Como apropriadamente salienta Sílvio Venosa, "mudou a
família e mudamos todos nós, na forma como encará-la". Sensível a toda
essa mudança é que o constituinte definiu, notadamente quanto ao aspecto de
afetividade que deve permear as relações familiares, a figura da união
estável, cujos reflexos pessoais e patrimoniais assemelham-na ao casamento
civil.
Compete aos doutrinadores e aos tribunais definirem o exato
alcance do que pretendeu o legislador. Emprestando as palavras do saudoso Carlos
Maximiliano Pereira dos Santos "ante a impossibilidade de prever todos os
casos particulares, o legislador prefere pairar nas alturas, fixar princípios,
estabelecer preceitos gerais, de largo alcance, embora precisos e claros. Deixa
ao aplicador do Direito (juiz, autoridade administrativa, ou homem particular) a
tarefa de enquadrar o fato humano em uma norma jurídica, para o que é
indispensável compreende-la bem, determinar-lhe o conteúdo. Ao passar do
terreno das abstrações para o das realidades, pululam os embaraços; por isso
a necessidade da Interpretação (sic) é permanente, por mais bem formuladas
que sejam as prescrições legais".
Dessa forma, compete aos operadores do Direito a tarefa de
colmatar as lacunas deixadas pelo legislador, definindo claramente as hipóteses
em que se aplicam cada um dos institutos.
III) Da sucessão de companheiro
Sucessão, em sentido amplo, é a mudança do sujeito ativo
ou do sujeito passivo de uma relação jurídica. Pode ocorrer inter vivos
e causa mortis. Na segunda hipótese, que pode ser legítima (definida
por lei) ou testamentária, dá-se pela transferência da herança ou legado,
por morte de alguém, ao herdeiro ou legatário.
Ocorre ainda a sucessão legítima quanto aos bens não
compreendidos no testamento; se o testamento caducar; se o testamento for
julgado nulo. A sucessão testamentária decorre de ato de última vontade,
praticado pela forma e nas condições impostas na lei.
Certas disposições de última vontade podem ser feitas por
codicilo, que é um simples escrito particular, declaração hológrafa (3),
embora já se admita que seja datilografado e simplesmente assinado pelo
declarante, conforme define De Plácido e Silva. Entretanto, por si só, não
produz sucessão testamentária.
Se o sucessor recolhe toda a herança, ou uma quota ou
fração, a sucessão é a título universal. Trata-se de herdeiro. Se recolhe
um bem, ou conjunto de bens individuados, a sucessão é a título singular.

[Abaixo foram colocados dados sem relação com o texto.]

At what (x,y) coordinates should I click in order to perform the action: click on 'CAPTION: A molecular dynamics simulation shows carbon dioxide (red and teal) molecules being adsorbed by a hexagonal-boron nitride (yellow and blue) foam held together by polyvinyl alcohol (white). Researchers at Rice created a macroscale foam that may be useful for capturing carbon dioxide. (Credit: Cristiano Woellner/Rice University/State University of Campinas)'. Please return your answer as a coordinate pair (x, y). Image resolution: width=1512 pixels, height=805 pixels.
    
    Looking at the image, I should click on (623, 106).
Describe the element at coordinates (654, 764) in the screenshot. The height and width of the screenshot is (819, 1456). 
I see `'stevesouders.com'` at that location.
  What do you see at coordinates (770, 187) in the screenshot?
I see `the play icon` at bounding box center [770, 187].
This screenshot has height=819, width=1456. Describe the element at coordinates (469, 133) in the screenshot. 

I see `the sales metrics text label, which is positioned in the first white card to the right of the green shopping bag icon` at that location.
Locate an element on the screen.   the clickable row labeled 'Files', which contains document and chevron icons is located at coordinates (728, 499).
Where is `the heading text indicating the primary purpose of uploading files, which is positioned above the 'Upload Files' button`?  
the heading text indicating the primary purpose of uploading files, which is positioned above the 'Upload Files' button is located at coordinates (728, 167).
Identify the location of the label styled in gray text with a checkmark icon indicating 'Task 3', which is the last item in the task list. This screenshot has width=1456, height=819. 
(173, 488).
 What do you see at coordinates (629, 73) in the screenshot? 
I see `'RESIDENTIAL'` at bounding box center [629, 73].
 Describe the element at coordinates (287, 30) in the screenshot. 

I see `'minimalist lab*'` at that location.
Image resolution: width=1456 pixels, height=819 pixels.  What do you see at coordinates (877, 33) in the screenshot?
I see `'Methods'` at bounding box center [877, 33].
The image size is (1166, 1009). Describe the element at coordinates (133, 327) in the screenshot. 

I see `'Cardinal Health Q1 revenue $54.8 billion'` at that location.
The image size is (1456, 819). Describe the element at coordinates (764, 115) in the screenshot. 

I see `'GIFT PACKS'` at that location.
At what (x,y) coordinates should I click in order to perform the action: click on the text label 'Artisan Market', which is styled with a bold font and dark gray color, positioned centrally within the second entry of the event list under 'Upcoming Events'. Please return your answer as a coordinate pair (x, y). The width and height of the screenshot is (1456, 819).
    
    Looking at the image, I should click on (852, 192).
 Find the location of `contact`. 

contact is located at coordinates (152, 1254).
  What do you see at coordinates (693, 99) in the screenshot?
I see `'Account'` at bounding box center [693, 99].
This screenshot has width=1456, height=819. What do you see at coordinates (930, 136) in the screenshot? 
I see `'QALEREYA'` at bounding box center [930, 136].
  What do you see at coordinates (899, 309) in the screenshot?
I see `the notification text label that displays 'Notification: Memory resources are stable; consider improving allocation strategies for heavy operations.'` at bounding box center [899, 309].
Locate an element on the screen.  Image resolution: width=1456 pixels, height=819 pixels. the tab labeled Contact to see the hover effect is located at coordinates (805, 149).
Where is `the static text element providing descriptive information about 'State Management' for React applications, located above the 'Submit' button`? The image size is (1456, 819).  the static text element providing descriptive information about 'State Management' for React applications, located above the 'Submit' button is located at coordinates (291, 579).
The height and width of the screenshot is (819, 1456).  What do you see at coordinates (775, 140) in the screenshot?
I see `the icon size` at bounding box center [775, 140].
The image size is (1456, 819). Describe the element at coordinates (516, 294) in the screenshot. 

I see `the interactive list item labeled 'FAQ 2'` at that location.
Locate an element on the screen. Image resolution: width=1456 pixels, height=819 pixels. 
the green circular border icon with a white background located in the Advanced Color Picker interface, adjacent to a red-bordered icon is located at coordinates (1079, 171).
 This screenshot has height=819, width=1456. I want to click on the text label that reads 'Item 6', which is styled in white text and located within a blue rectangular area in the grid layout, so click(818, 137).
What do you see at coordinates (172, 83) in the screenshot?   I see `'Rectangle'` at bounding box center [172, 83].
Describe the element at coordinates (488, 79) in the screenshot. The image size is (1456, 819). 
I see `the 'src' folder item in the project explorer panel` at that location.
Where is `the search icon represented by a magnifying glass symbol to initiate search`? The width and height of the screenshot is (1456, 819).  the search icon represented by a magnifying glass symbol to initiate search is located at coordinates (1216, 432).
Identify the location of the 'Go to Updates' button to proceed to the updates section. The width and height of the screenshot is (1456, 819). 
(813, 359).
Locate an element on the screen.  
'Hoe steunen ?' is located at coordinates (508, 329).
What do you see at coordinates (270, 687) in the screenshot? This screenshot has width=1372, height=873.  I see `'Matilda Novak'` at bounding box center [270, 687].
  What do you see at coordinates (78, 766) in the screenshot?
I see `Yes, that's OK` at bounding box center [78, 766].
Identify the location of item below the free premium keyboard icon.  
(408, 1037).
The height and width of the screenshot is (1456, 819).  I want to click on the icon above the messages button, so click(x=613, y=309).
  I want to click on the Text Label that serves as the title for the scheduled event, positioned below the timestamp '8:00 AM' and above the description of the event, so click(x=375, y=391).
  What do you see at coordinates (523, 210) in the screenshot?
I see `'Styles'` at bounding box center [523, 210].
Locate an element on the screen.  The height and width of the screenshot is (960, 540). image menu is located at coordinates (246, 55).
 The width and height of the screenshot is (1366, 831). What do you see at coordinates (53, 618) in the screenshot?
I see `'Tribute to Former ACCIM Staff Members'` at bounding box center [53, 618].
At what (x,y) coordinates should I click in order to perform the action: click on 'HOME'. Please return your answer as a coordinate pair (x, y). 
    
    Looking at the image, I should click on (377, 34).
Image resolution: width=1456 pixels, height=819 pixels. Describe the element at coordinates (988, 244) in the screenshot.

Cuida-se de legado. A distinção tem relevância, na medida em que o herdeiro
entra no domínio e posse da herança no momento da abertura da sucessão (saisina)
enquanto o legatário tem o domínio da coisa legada desde o dia da morte do
testador, mas necessita solicitar ao herdeiro a entrega do legado. O herdeiro
responde pelas dívidas da herança até o limite de seu quinhão; o legatário
por elas não responde.
Cabe ainda distinguir herdeiro legítimo e herdeiro
instituído ou testamentário. Aquele é indicado na lei, nos termos da ordem de
vocação hereditária. Este é nomeado pelo testador, na disposição de
última vontade.
Após as breves considerações antes expendidas, passa-se à
análise da sucessão de companheiros, no âmbito da Lei nº 10.406/2002, que em
seu art. 1790, estabelece o seguinte:
"Art. 1790. A
companheira ou o companheiro participará da sucessão do outro, quanto aos bens
adquiridos onerosamente na vigência da união estável, nas condições
seguintes:
I – se concorrer com
filhos comuns, terá direito a uma quota equivalente à que por lei for
atribuída ao filho;
II – se concorrer com
descendentes só do autor da herança, tocar-lhe-á a metade do que couber a
cada um daqueles;
III – se concorrer com
outros parentes sucessíveis, terá direito a 1/3 (um terço) da herança;
IV – não havendo
parentes sucessíveis, terá direito à totalidade da herança."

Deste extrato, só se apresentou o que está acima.